The Finance Secretary said the issue of additional reliefs would be kept under review as more data was collected on the impact of the supplement, which will be paid on top of Scotland's stamp duty replacement.

He said he was not convinced about the need for a grace period but remained open to considering it in the future.

Mr Swinney's move followed a similar decision by Chancellor George Osborne in November's UK Autumn Statement.

Labour MSP Jackie Baillie pointed out that the House of Commons Treasury Committee was "not enamoured at all" with the supplement south of the border and questioned what would happen if the move was delayed in the rest of the UK.

She said: "There is a very strong suggestion coming from them there should be no rush to implementation because of the complexity and because of the possibility of unintended consequences.

"They also feel it would actually be detrimental to the buy-to-let property market and recognise the importance of this sector for labour mobility."

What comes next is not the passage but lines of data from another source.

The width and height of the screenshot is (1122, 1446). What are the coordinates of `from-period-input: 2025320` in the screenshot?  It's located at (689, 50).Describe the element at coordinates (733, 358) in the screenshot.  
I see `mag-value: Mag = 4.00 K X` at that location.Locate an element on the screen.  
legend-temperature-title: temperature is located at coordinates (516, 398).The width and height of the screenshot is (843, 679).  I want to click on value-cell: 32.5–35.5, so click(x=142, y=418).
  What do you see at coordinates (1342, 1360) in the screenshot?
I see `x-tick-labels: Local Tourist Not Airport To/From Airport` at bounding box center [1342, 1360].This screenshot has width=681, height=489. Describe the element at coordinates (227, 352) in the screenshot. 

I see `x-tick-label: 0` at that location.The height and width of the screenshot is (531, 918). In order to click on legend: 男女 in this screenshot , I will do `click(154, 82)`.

Ms Baillie added: "There are unintended consequences that we should be alive to and not simply just look narrowly at the principle and nothing else."

Conservative MSP Gavin Brown said: "It certainly appears clearly to me that both north and south of the border this measure is far more complex than first appeared when it was announced in the Autumn Statement."

He added: "It's my view that the risk of inaction is greater than the risk of unintended consequences flowing from legislative action.

"That said, there are clearly significant issues to resolve and I think the Government would accept that."